The new resolution also leaves out the actual word, but promises “further action” if the Sudanese government doesn’t comply -- a phrase Danforth clearly intends to mean sanctions. “It’s not that there’s joy in imposing sanctions,” Danforth said. “But it’s what is left if nothing else works.”

Targeting the oil sector will clearly be a stumbling block in the new resolution. Pakistan and China, which import Sudanese oil, see the council move as hurting their economic interests as well as the Sudanese people, at no cost to the U.S. and Europe. American companies have been blocked from the oil trade in Sudan since the U.S. levied sanctions against the country in 1997. Many European oil companies have sold or suspended their interests in the last several years because of intense fighting in the petroleum-rich southern region.

Even U.N. envoy Jan Pronk said Tuesday that sanctions were a last resort whose time had not come.
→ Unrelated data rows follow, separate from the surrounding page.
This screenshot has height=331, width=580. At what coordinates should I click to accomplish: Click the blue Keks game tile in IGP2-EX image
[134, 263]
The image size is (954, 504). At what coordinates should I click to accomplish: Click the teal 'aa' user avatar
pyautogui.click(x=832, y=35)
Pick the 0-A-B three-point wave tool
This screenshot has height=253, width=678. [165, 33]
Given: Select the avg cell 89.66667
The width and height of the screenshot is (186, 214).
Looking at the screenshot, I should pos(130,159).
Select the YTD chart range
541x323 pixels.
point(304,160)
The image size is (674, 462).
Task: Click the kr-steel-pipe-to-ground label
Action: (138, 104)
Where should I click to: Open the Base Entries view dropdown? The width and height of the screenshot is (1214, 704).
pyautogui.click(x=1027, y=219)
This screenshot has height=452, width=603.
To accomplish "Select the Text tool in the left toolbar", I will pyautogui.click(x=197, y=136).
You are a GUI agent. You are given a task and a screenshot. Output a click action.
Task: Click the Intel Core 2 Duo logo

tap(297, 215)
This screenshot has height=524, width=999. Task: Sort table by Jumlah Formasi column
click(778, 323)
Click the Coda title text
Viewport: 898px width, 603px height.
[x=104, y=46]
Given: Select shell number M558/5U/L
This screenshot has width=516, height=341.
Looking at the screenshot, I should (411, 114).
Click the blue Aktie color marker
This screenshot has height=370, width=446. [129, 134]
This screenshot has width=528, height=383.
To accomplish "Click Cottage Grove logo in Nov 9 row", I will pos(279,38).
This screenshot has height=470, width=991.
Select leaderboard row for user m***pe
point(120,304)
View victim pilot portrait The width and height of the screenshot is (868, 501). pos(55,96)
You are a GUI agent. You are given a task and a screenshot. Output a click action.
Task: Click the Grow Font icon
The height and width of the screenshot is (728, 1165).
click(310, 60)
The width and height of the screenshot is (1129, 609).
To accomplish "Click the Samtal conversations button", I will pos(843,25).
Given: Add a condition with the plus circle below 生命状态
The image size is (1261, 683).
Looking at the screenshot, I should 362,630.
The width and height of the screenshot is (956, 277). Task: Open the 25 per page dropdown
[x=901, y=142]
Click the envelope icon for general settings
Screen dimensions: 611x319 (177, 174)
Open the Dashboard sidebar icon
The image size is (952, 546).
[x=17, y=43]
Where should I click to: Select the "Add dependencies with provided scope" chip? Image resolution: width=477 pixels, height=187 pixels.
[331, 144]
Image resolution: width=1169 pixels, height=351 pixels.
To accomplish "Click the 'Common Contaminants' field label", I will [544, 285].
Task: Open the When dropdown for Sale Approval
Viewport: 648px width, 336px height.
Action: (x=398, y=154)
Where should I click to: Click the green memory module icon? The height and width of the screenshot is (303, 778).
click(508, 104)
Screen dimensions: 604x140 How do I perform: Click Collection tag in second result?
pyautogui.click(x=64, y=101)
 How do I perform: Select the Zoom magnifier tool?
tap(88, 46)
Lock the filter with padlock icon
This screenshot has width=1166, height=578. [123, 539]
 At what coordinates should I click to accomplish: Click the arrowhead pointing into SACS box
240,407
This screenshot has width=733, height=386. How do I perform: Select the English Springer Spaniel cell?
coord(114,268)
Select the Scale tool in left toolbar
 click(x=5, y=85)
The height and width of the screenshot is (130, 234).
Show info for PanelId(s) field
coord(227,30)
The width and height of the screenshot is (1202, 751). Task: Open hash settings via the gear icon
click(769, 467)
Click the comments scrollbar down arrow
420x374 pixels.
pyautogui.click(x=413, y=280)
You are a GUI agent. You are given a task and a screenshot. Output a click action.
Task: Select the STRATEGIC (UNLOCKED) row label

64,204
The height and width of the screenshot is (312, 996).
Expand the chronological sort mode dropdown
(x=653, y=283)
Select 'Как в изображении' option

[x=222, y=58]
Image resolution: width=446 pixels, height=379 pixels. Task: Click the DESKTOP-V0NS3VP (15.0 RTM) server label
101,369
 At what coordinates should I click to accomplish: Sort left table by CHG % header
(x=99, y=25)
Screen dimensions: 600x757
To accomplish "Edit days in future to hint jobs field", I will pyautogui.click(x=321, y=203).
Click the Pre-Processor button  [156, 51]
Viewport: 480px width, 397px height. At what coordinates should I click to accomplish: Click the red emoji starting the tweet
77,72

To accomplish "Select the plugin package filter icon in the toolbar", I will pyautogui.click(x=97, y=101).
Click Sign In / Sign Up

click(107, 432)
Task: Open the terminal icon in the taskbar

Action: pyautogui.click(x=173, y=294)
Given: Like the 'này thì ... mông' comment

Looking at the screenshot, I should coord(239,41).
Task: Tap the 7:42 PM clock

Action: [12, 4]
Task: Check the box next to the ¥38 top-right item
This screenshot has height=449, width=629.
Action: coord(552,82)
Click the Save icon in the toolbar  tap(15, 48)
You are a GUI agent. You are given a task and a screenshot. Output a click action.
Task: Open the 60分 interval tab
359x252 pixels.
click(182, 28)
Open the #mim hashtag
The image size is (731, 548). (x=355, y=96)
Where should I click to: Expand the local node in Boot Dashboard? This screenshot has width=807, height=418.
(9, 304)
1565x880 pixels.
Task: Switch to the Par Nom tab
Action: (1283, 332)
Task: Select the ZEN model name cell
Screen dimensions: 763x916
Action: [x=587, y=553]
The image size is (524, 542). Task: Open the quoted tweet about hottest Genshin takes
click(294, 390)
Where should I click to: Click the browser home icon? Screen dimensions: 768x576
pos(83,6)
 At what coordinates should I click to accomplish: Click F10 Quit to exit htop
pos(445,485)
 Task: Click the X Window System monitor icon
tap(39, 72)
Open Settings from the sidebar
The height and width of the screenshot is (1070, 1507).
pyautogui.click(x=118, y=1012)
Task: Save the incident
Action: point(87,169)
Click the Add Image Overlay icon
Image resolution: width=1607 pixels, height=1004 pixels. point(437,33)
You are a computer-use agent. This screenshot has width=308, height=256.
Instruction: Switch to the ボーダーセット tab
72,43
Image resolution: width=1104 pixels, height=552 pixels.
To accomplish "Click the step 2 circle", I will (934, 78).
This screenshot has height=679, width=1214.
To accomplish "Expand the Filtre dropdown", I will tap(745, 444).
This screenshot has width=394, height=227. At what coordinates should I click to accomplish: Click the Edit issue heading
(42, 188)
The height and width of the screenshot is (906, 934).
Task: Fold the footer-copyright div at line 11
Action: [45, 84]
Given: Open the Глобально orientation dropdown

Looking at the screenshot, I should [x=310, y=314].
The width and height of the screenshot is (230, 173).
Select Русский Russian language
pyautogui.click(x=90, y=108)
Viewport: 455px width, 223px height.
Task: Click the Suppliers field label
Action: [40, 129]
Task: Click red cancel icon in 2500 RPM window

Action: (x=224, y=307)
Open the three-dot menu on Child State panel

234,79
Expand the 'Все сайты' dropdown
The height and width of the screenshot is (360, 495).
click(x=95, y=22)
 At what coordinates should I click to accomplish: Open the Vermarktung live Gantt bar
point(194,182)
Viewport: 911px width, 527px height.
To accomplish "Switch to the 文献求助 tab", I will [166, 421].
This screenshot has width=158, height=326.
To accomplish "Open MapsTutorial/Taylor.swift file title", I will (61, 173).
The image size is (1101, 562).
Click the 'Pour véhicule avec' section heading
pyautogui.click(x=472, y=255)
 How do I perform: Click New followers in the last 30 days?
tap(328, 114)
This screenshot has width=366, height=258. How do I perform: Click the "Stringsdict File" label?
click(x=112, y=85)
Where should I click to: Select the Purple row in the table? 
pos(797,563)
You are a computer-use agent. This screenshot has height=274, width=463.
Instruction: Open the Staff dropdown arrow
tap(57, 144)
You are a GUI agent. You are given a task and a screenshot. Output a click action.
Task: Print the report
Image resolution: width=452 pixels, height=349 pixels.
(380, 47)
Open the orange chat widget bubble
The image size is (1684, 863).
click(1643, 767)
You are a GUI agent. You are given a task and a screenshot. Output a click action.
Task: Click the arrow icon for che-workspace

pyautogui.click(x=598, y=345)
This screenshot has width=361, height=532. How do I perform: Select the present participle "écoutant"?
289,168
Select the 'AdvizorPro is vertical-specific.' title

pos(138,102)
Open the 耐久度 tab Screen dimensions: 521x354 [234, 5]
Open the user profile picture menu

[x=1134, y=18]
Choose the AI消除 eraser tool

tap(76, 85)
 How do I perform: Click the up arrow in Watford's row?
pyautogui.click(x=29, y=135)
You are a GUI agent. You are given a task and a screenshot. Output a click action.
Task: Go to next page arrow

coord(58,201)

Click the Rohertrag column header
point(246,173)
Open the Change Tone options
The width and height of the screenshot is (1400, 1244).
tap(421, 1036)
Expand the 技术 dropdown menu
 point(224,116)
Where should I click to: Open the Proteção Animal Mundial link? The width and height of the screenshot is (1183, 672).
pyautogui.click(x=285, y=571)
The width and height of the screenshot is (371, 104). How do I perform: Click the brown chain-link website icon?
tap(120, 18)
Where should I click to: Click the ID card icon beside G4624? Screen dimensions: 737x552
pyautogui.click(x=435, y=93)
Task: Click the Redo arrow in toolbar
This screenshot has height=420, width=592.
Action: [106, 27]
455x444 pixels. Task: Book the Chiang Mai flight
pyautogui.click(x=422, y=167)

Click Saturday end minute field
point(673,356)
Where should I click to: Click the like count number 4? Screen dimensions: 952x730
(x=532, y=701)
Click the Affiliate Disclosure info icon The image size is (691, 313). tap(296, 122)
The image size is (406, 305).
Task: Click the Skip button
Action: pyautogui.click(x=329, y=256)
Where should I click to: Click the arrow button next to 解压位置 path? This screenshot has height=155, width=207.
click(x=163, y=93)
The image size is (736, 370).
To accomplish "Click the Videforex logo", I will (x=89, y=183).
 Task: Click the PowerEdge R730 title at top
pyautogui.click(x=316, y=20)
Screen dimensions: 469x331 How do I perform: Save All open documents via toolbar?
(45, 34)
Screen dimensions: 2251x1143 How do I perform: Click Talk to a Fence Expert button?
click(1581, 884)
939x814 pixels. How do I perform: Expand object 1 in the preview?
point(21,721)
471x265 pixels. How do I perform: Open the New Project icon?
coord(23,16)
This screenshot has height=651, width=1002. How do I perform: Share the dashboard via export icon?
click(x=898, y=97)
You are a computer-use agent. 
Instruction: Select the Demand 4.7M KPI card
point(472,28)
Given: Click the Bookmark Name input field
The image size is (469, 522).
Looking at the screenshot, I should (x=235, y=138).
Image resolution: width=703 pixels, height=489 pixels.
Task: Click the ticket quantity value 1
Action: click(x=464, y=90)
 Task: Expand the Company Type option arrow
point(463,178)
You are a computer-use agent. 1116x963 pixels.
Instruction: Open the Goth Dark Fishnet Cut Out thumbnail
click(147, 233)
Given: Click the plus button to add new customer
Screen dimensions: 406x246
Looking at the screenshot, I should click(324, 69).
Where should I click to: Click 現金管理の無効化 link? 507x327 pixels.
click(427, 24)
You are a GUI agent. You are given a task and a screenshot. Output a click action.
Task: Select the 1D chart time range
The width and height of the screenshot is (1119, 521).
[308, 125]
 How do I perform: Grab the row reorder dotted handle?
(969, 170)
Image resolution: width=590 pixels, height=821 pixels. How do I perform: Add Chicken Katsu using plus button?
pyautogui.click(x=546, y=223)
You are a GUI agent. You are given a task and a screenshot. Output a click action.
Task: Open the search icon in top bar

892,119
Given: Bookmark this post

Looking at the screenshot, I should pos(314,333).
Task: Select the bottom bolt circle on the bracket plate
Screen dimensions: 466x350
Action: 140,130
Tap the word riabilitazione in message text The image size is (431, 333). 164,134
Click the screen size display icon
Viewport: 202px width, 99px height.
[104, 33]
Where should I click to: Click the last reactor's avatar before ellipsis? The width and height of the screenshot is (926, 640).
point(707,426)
And the countries without oil interests say it is more important to keep momentum behind Khartoum’s limited cooperation than to risk its wrath or withdrawal from peace talks.

“Important progress has been made, and there is still much work to do,” said Algerian Ambassador Abdallah Baali. “We should keep the government of Sudan engaged so it will fulfill the commitments it has made.”

The most promising next step to bring stability to Sudan, Danforth said, is the deployment of more African Union troops.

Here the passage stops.